Exhibit 5.2
Willis Towers Watson PLC
Willis Towers Watson House
Elm Park
Merrion Road
Dublin 4
Our Ref
DOD/SD/661076/2
17 May 2023
Dear Sirs
Willis Towers Watson Public Limited Company (the “Company”) and Willis Towers Watson Sub Holdings Unlimited Company (the “Subsidiary”)
We have acted as your Irish counsel in connection with the offering by Willis North America Inc. (“Willis”) of $750,000,000 aggregate principal amount of its 5.350% senior notes due 2033 (the “Notes”) pursuant to the registration statement on Form S-3 filed by the Company with the United States Securities and Exchange Commission (the “SEC”) on 28 February 2022 (the “Registration Statement”) as supplemented by the prospectus supplement dated on or about the date hereof.

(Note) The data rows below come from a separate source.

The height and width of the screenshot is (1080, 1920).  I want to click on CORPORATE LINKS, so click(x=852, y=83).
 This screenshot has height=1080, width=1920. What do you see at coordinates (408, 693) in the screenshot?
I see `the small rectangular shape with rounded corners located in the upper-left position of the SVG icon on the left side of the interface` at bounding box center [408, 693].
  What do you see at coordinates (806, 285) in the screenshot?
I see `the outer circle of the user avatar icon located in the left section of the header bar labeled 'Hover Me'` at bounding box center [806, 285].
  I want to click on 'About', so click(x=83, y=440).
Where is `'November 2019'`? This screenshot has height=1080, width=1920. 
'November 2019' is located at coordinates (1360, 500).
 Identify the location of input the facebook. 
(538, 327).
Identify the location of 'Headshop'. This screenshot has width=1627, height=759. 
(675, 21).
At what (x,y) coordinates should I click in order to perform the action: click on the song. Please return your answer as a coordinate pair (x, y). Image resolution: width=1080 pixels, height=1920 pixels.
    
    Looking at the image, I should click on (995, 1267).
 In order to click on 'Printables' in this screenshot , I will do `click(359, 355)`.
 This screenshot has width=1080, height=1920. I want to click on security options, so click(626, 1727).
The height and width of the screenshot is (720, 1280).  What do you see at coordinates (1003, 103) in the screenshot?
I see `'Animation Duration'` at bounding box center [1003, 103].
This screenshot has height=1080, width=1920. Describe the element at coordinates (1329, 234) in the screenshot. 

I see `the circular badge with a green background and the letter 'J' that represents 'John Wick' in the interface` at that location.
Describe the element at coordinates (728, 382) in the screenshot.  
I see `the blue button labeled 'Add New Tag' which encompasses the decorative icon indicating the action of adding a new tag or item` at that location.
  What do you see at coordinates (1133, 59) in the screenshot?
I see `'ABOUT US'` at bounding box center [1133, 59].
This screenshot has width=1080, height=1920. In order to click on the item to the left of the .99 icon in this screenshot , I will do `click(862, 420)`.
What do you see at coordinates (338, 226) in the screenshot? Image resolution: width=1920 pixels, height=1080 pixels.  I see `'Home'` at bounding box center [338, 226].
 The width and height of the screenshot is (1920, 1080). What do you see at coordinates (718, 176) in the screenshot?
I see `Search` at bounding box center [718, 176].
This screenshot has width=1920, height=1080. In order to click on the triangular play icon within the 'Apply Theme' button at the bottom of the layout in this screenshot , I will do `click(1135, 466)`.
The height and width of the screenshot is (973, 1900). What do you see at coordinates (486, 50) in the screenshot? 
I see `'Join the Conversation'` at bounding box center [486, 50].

The Notes have been issued by Willis pursuant to the base indenture dated 16 May 2017 among (i) Willis, (ii) the Company, the Subsidiary and the other guarantors party thereto, and (iii) Computershare Trust Company, N.A. as successor to Wells Fargo, National Association (as trustee) (the “Trustee”) (the “Base Indenture”), as supplemented, including by the sixth supplemental indenture dated 17 May 2023 (the “Supplemental Indenture”, and together with the Base Indenture, the “Indenture”). The Indenture provides for the obligations under the Notes to be fully and unconditionally guaranteed (the “Guarantees”) pursuant to guarantees included in the Base Indenture by the Company, the Subsidiary, Willis Investment UK Holdings Limited, Willis Netherlands Holdings B.V., TA I Limited, Willis Towers Watson UK Holdings Limited, Willis Group Limited and Trinity Acquisition plc.
For the purposes of this opinion we have examined and relied upon the Registration Statement, the Supplemental Indenture and the documents listed in the Schedule to this opinion. The Registration Statement, the Supplemental Indenture and such documents are collectively referred to as the “Documents”. The Company and the Subsidiary are referred to as the “Irish Obligors” and each an “Irish Obligor”.